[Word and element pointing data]
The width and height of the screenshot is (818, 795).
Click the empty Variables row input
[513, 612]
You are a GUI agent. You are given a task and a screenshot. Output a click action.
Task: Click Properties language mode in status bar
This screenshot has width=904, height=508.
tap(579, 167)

▸ Stated problem
Write out every line of the data above, keeping each one identical to how it appears.

▸ Output for this exercise
The width and height of the screenshot is (818, 795).
Click the empty Variables row input
[513, 612]
You are a GUI agent. You are given a task and a screenshot. Output a click action.
Task: Click Properties language mode in status bar
This screenshot has width=904, height=508.
tap(579, 167)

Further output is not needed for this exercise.